M. Jacques Krabal. L’égalité républicaine n’est pas respectée, c’est de la discrimination territoriale ! Comment, d’un côté, vouloir la dématérialisation à tous crins alors que, de l’autre, nos agriculteurs, nos viticulteurs, nos artisans, commerçants, TPE et PME ne disposent pas d’un accès internet digne de ce nom ? Dans ma circonscription, certaines communes n’ont même pas accès à internet, ou avec des débits si faibles qu’elles ne peuvent rien télécharger. Allons-nous les ignorer ?

La numérisation telle qu’elle est engagée creuse encore le fossé entre la ville et la campagne. La République n’a pas le droit d’ignorer ces questions. Je ne suis pas rétrograde et je veux vivre avec mon temps, mais je suis aussi très attentif aux discriminations, quelles qu’elles soient.

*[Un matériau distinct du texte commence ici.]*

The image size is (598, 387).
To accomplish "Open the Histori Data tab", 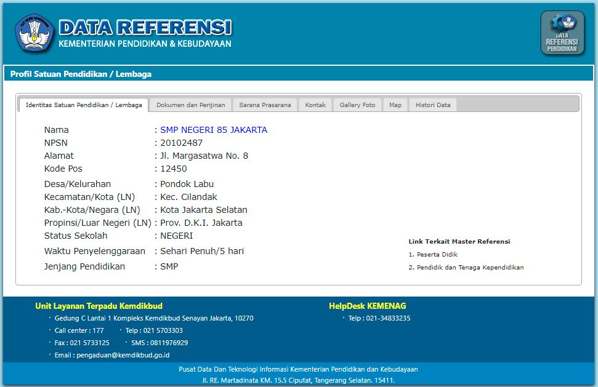I will click(433, 105).
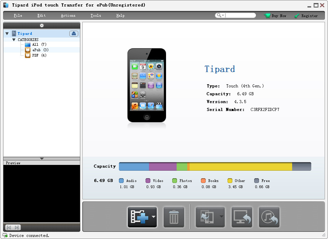Click the Buy Now button
Image resolution: width=328 pixels, height=239 pixels.
(275, 15)
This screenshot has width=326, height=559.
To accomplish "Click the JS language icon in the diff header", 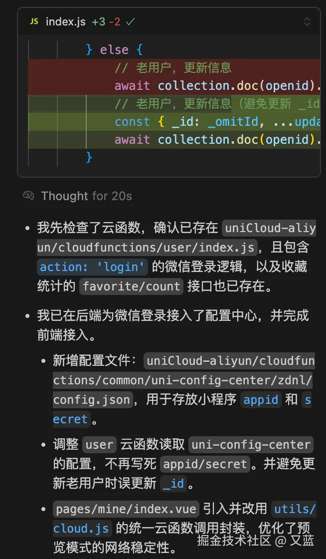I will pyautogui.click(x=33, y=21).
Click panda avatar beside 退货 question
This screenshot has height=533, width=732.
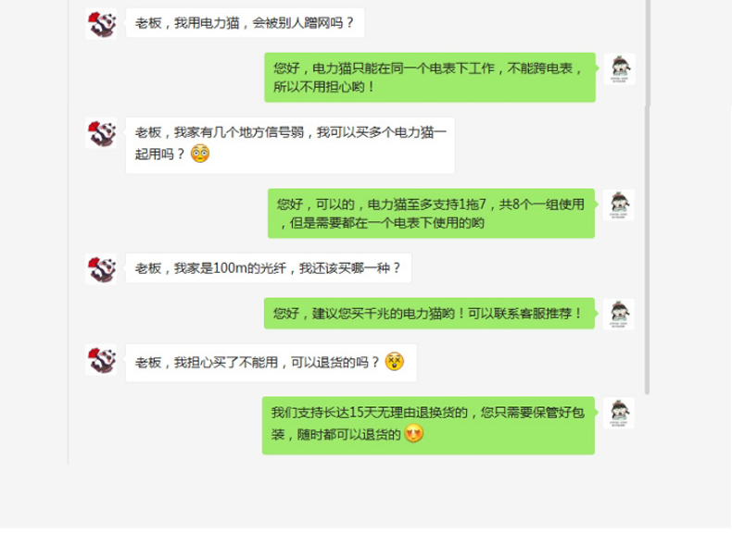click(101, 360)
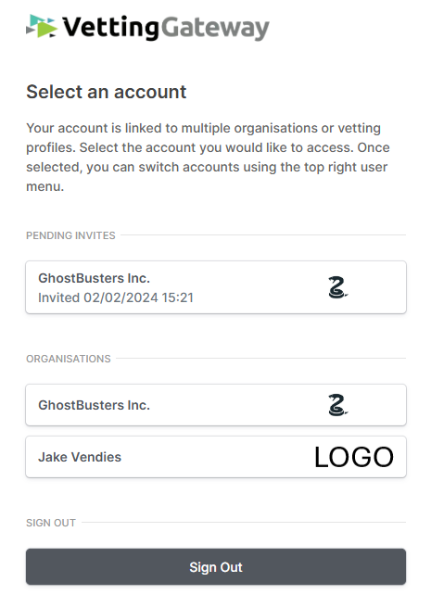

Telle qu’elle est organisée, la dématérialisation, au lieu d’être un levier de modernisation, va aggraver les inégalités territoriales, sociales et économiques, mais aussi exclure une partie de nos habitants les plus fragiles, parmi lesquels les personnes âgées.

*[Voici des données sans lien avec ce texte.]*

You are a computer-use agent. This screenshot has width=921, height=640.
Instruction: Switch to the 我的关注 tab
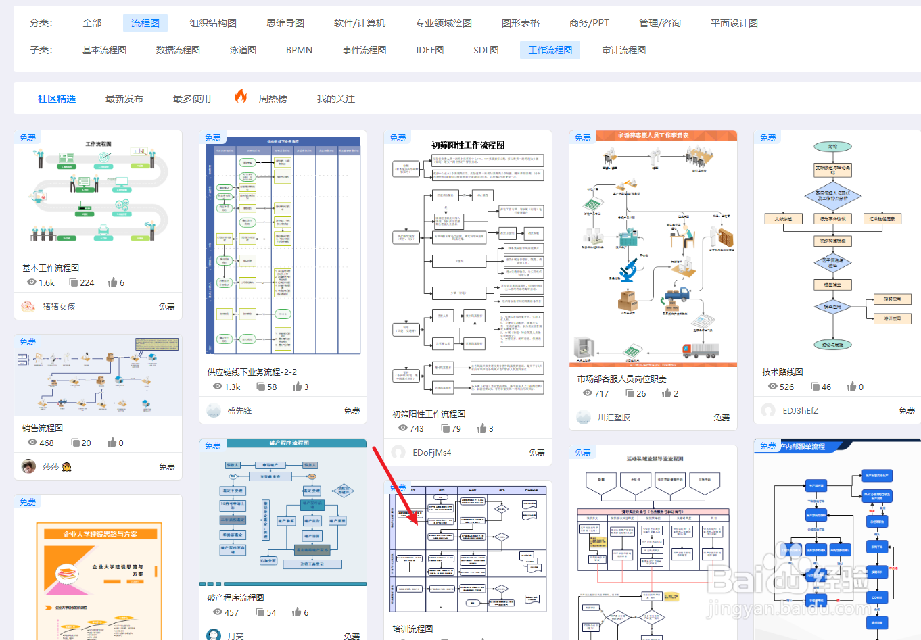click(335, 97)
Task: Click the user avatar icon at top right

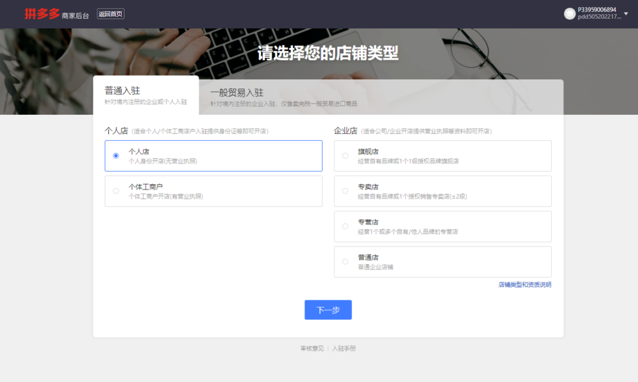Action: point(569,13)
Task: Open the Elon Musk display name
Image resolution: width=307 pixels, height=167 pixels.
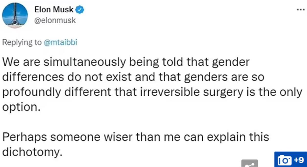Action: 53,10
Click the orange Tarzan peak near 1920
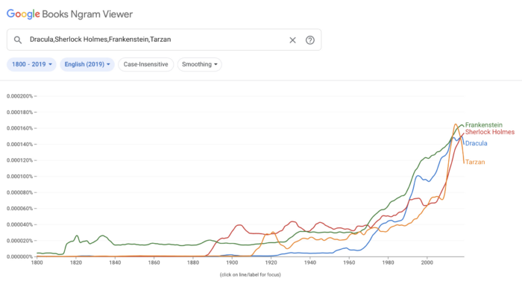Viewport: 522px width, 287px height. click(x=273, y=233)
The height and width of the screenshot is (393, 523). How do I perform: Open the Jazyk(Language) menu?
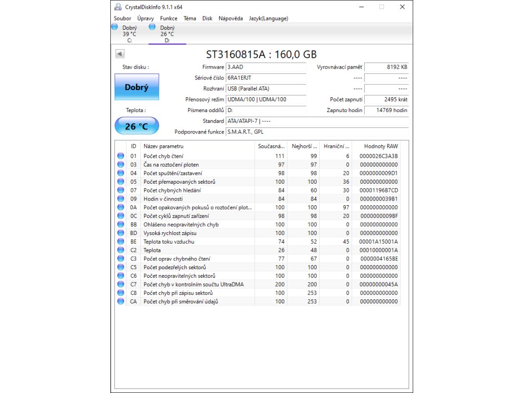point(268,18)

Oui, il est encore temps de faire cesser cette discrimination numérique. Sans plus tarder, relançons le financement de l’accès au numérique pour tous, en écoutant les demandes des territoires ruraux. La ruralité souffre de ce sentiment d’abandon, écoutons-la ! Partout, dans tous nos villages, le plus rapidement possible, l’État doit apporter des financements complémentaires en lieu et place des communautés de communes rurales, déjà mises à contribution par la baisse des dotations justifiée par leur participation à l’effort de redressement des finances de la France. Ce soutien de l’État à l’équipement numérique permettrait à la ruralité de voir l’avenir avec optimisme. Et puis, monsieur le secrétaire d’État, ce serait un signe fort avant les échéances de 2017, qui risquent d’être difficiles pour la République. Pour que les habitants de notre ruralité retrouvent confiance, arrêtons de mettre la charrue avant les bœufs et mettons tout en œuvre pour que le numérique soit accessible à tous. Comme l’écrivait Jean de La Fontaine, né à Château-Thierry, dans la fable Le héron : « On hasarde de perdre en voulant trop gagner. » Oui aux objectifs d’économies, mais nous devons veiller à ne pas perdre nos concitoyens sur le chemin de la dématérialisation. (Applaudissements sur les bancs du groupe radical, républicain, démocrate et progressiste.)